As described in our previous paper , the percentage similarity of the amino acid sequences between HmS and HmC is 76%, and comparison of their sequences indicated that there are only 12 amino acid residues which show no apparent similarity in charge and size. Among them, some residues which might be responsible for the difference in enzyme function could be pointed out. Substitution of any of potentially nucleophilic residues in the CHS consensus into neutral amino acid Gly18 and amides Gln264, Asn321 and Gln324 in HmS (they are Glu or Asp, Glu, Asp and Glu in the CHS consensus, respectively) might have resulted in the loss of cyclization activity required for CHS reaction. In addition to these residues, His169 in HmS, which is Phe in the CHS consensus and adjacent to the putative active site Cys168, and a characteristic insertion of Met296–Ser301, which is only present in HmS, are hopeful targets for site-directed mutagenesis studies and may reveal the origin of product specificity.

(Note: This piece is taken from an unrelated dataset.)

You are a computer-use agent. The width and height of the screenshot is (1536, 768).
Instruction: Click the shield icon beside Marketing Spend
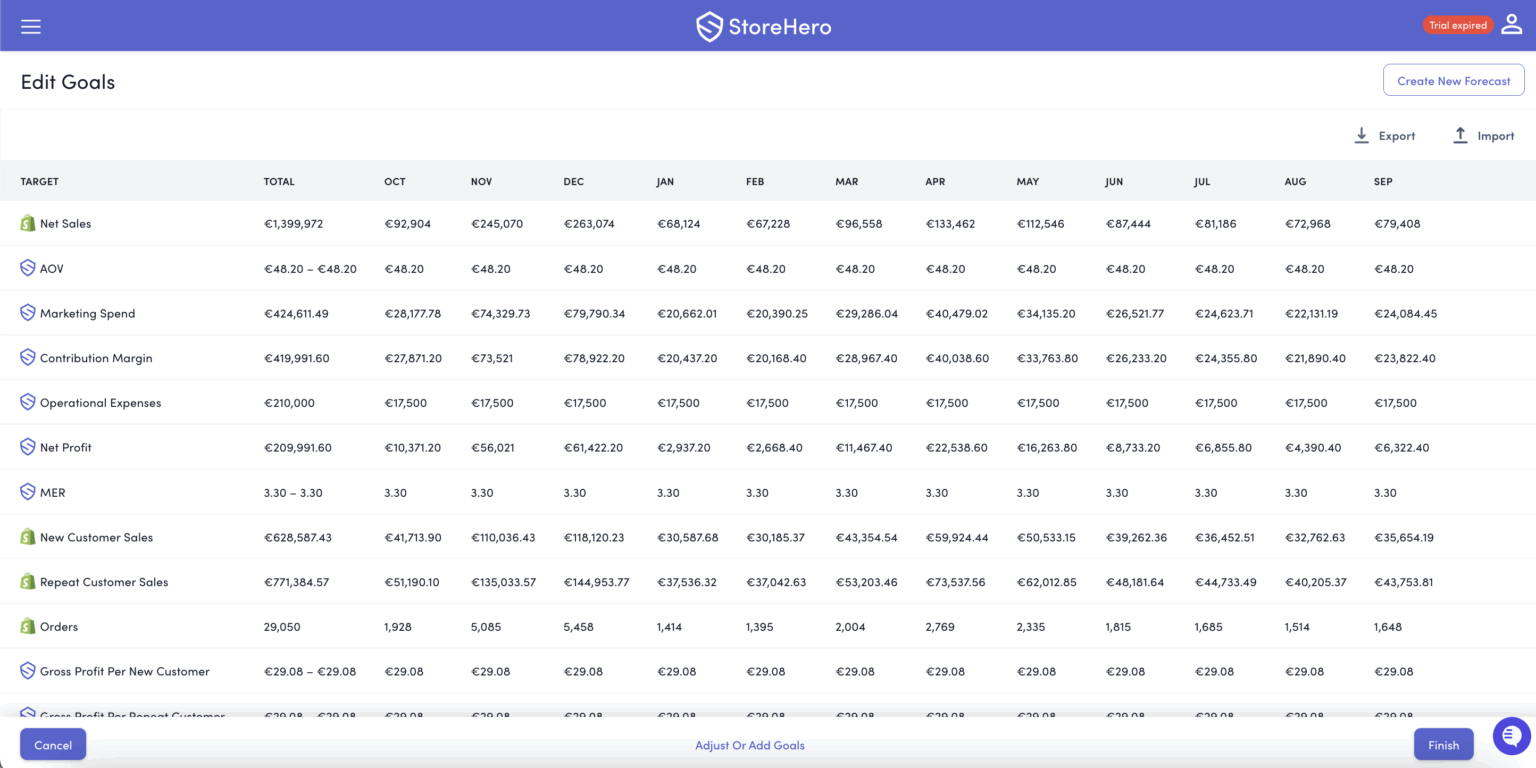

As mentioned above, H. macrophylla produces deoxy-type stilbenecarboxylic acid, hydrangeic acid (6) as well as hydramacroside B (8). Despite our considerable efforts, the PKS responsible for stilbenecarboxylic acid biosynthesis in this plant has not been identified either at the enzyme or gene level. Some possible explanations for its biosynthesis could be suggested here. One is the presence of the third PKS clone specific for stilbenecarboxylic acid synthesis, which could not be obtained by PCRs under the conditions employed in this study. Even without assuming the presence of this third PKS clone, the presence of a specific cyclase which coacts with CTAS to produce stilbenecarboxylic acid or the presence of a reductase which coacts with CTAS to produce deoxy-type stilbenecarboxylic acid could account for the biosynthesis of hydrangeic acid. In the latter case, CTAS is assumed to produce deoxy-stilbenecarboxylic acid only by close association with the reductase protein and otherwise be unable to cyclize tetraketide intermediate into stilbenecarboxylic acid. Further investigations are required to uncover the actual mechanism of hydrangeic acid biosynthesis in this plant.

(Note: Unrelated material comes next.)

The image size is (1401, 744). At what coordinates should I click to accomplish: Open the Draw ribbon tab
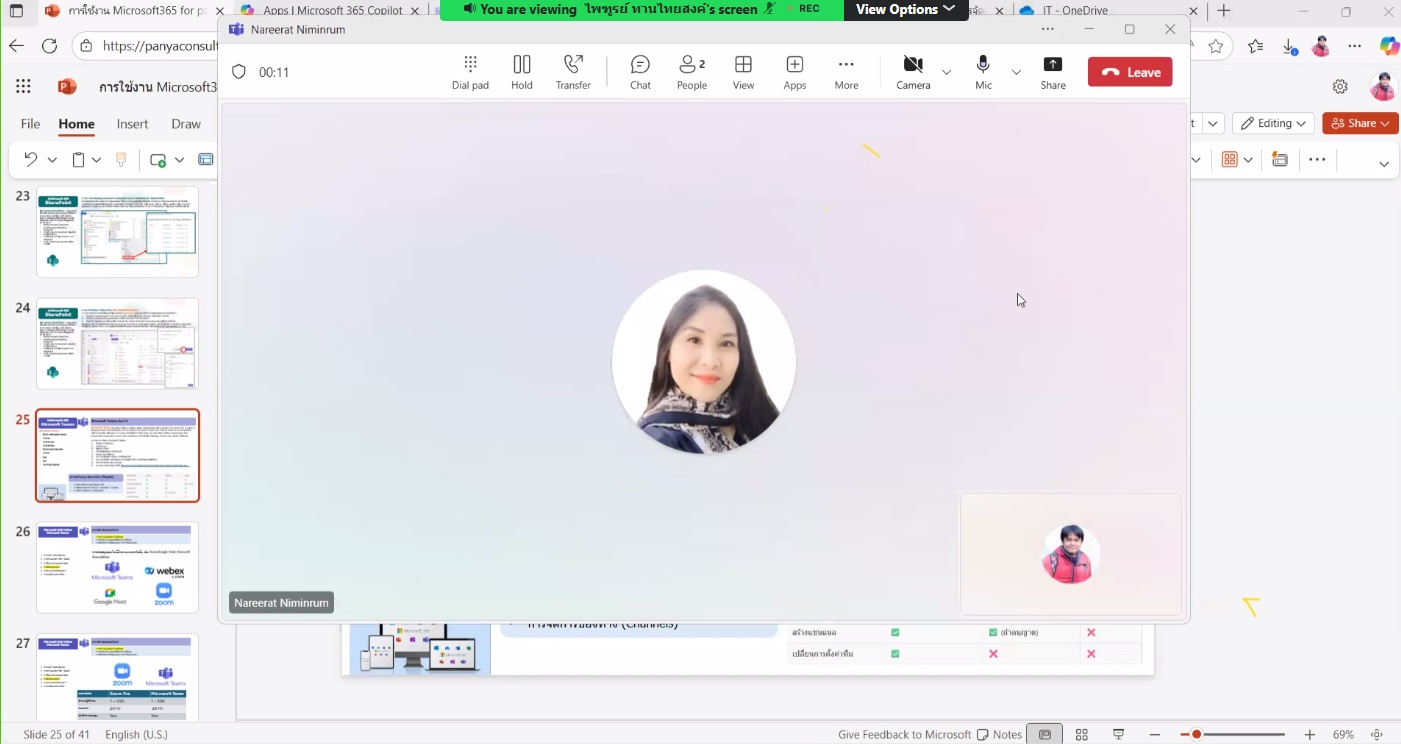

Among the members of CHS superfamily reported so far, only a few have been demonstrated for their enzyme functions. Quite recently, GCHS2 cloned from Gerbera hybrida (Asteraceae) has been proven to produce 6-methyl-4-hydroxy-2-pyrone and has been named 2-pyrone synthase . This enzyme, however, should be called as triacetic acid lactone (TAL) synthase to avoid confusion with 4-hydroxy-6-[4-(4-hydroxyphenyl)-2-oxo-3-butenyl]-2H-pyran-2-one (CTAL) synthase of this study. Now that these new members of the CHS superfamily have shown unique enzyme activities to catalyze only condensations without aromatization, it is tempting to speculate that some of the known members, whose enzyme functions have not been demonstrated, might show unexpected new enzyme activities.
Enzymes: chalcone synthase (EC 184.108.40.206); p-coumaroyltriacetic acid synthase (EC 2.3.1.-); stilbene synthase (EC 220.127.116.11, 18.104.22.168).Note: The novel nucleotide sequence data published here have been submitted to the EMBL sequence databank and are available under accession numbers AB011467 for HmC and AB011468 for HmS.